As a figure clad in a mummy costume meandered haphazardly through the aisles behind them, Quinnipiac University health science professors Jerry Conlogue and Ron Beckett beamed while signing copies of their recently published book “Mummy Dearest” in the campus bookstore on Oct. 5.
The book chronicles the experiences Conlogue and Beckett had while traveling in countries such as Chile, Turkey, Italy and Thailand to study mummies as hosts of the television show “The Mummy Roadshow” on the National Geographic network. One common misconception people have about mummies is that ancient Egyptians were the first civilization to honor the deceased through the preservation of their bodies, Beckett said.
It is “because of Hollywood” that this belief is so entrenched in the public consciousness, he said. Beckett added that in actuality, several civilizations that lived around the globe began simultaneously preserving the bodies of the deceased around the same time.
“There’s a group in Chile who started mummifying about 2,000 years before the Egyptians,” he said, citing humankind’s desire to honor their deceased ancestors as the impetus behind the phenomenon.
The idea to write a novel about their experience studying mummies came to Conlogue and Beckett from a desire to inform people of the obstacles they confronted while arriving to the site where they performed their work.
“There is so much more to tell than is allowed on a half-hour TV show: issues of travel, equipment breaking down” and the electricity staying on, said Beckett, of the dilemmas he and Conlogue encountered during their work in other countries.
The professors received access to study mummies through paleontologists and through producers of the National Geographic television network. On one study in Peru, they discovered evidence that showed indigenous people who lived about 1,200 years ago had contracted tuberculosis, Conlogue said. The scientific community had long believed that Spanish explorers carried the disease to the Americas when they arrived about 500 years ago, he said.
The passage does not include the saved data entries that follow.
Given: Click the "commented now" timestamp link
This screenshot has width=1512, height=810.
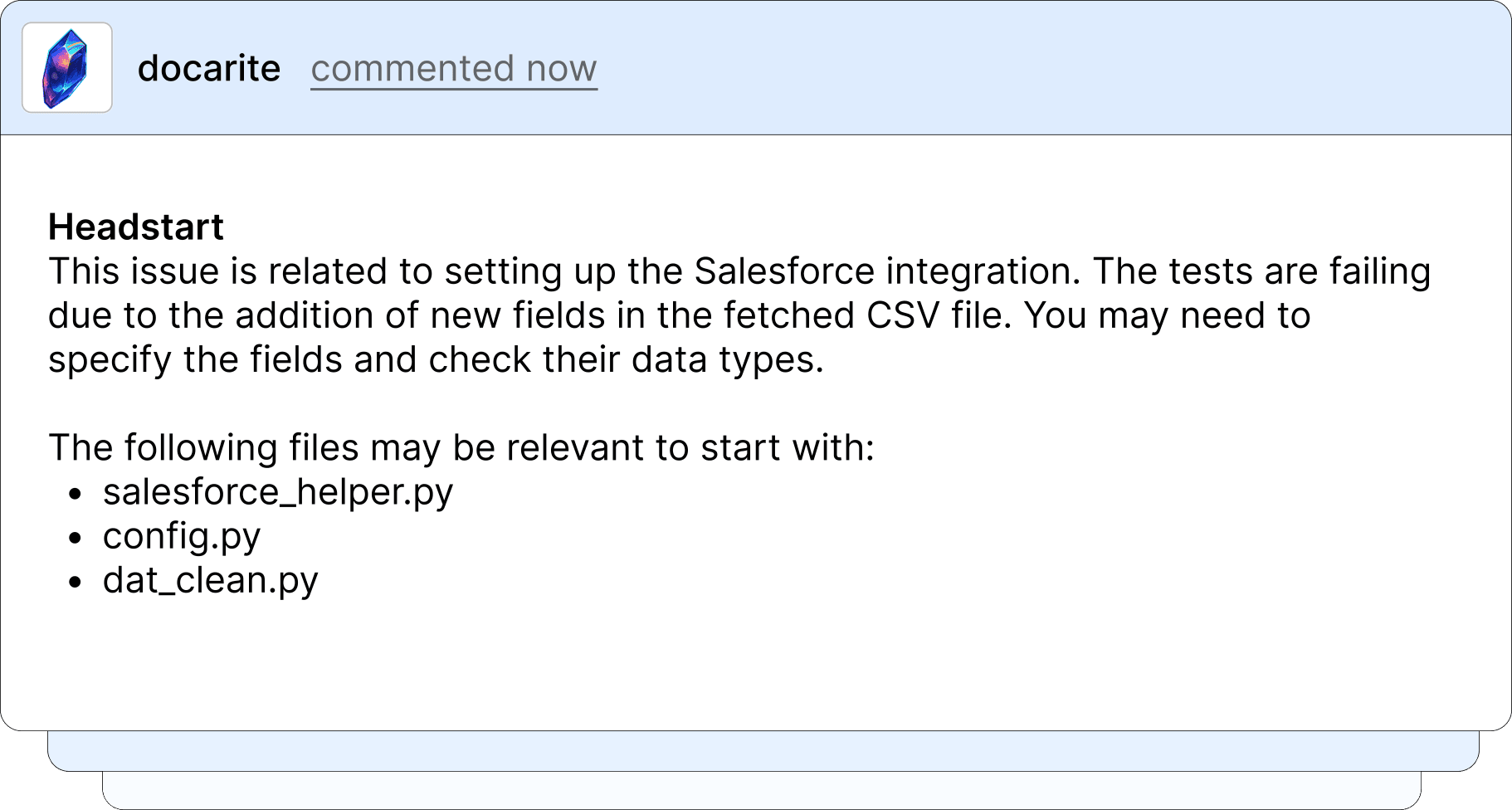Looking at the screenshot, I should click(x=454, y=68).
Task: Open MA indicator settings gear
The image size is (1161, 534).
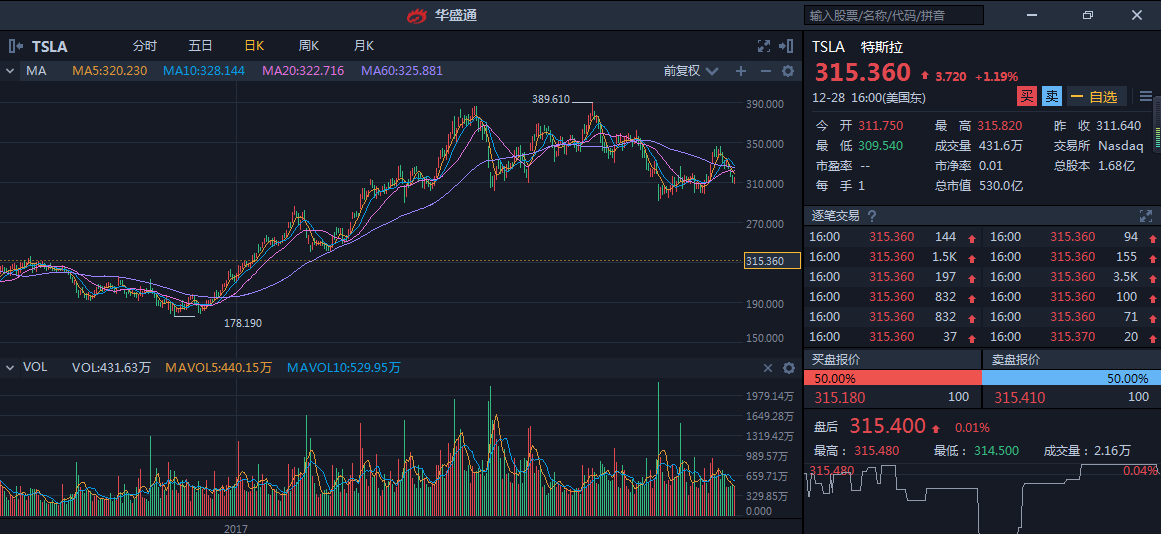Action: point(788,71)
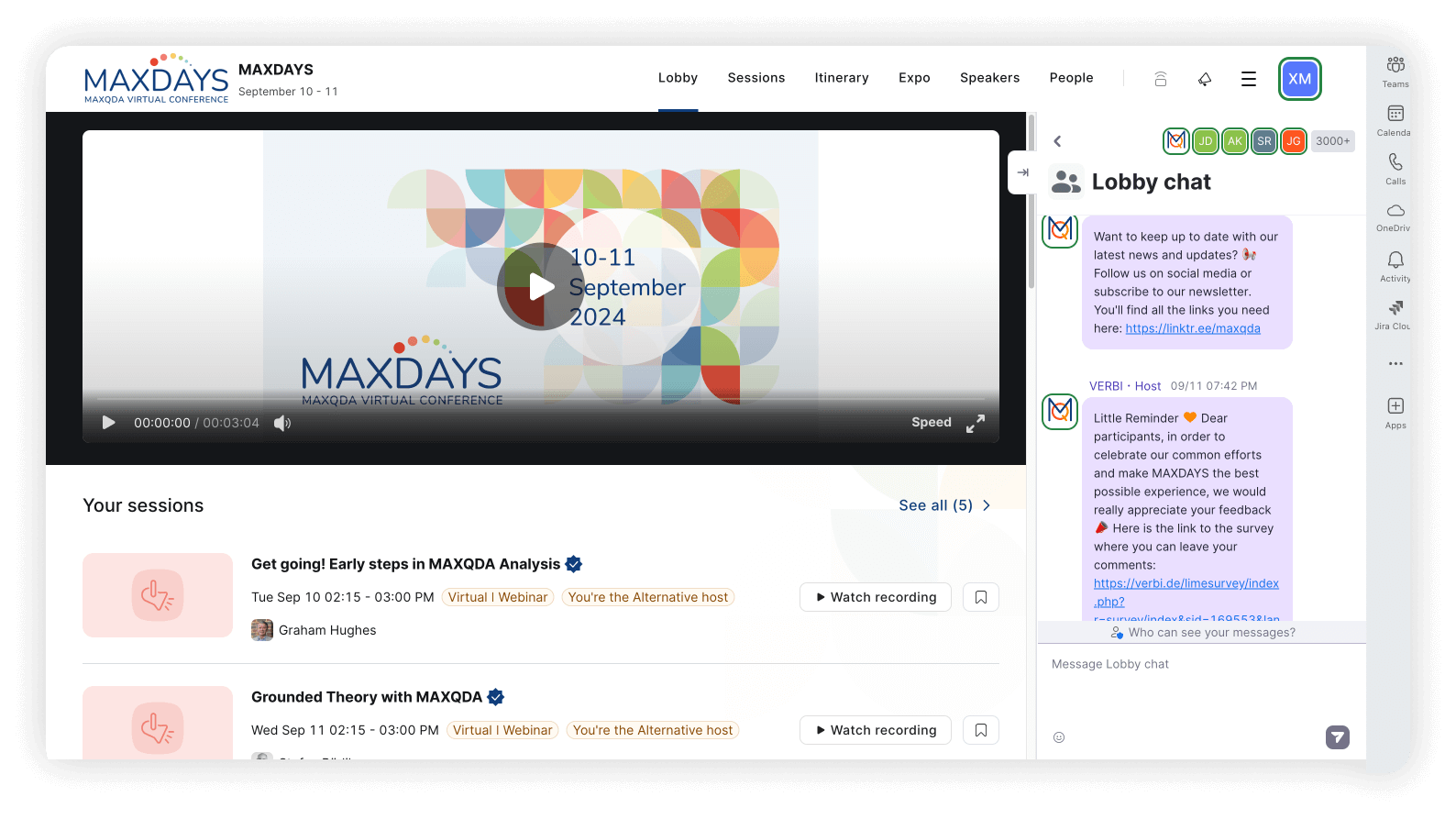Mute the video player volume

(282, 423)
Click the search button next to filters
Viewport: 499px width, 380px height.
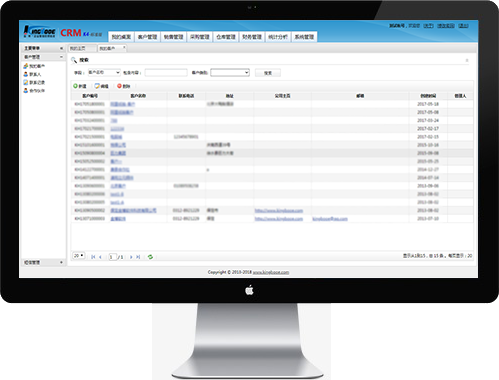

Additionally, the professors used a kind of X-ray machine that allowed them to study the mummies without performing an autopsy, which is the usual method.
“This is a way of looking at 250 mummies without opening them up. That’s pretty interesting,” said Conlogue, who teaches diagnostic imaging courses.
By definition, a mummy is the preserved body of a deceased organism, Beckett said. Most people who learn of the two professors’ work on mummies have been fascinated.
“We both come from a very strong clinical background, so we’ve dealt with people who’ve been injured,” said Beckett, professor of respiratory care and pathology. “There’s no curse surrounding the mummies.”
During their travels abroad, the professors adapted to the local customs in order to assimilate into the culture and build rapport with the people with whom they worked.
“Ron and I had the habit of eating whatever the people were eating,” Conlogue said. “We never refused anything.”
Additionally, it was not uncommon for the duo to attend ceremonies in which the local people sacrificed animals and consulted their ancestors’ spirits before they granted the professors permission to perform their scientific work on the mummies, Beckett said.
Julian Infantino, a sophomore majoring in diagnostic imaging, brought a copy of “Mummy Dearest” to the bookstore to be signed by the two professors. The Ridgewood, N.J., native said he came to the book-signing because Conlogue was his teacher. “I just wanted to see what this was all about. I want to read the book,” Infantino said.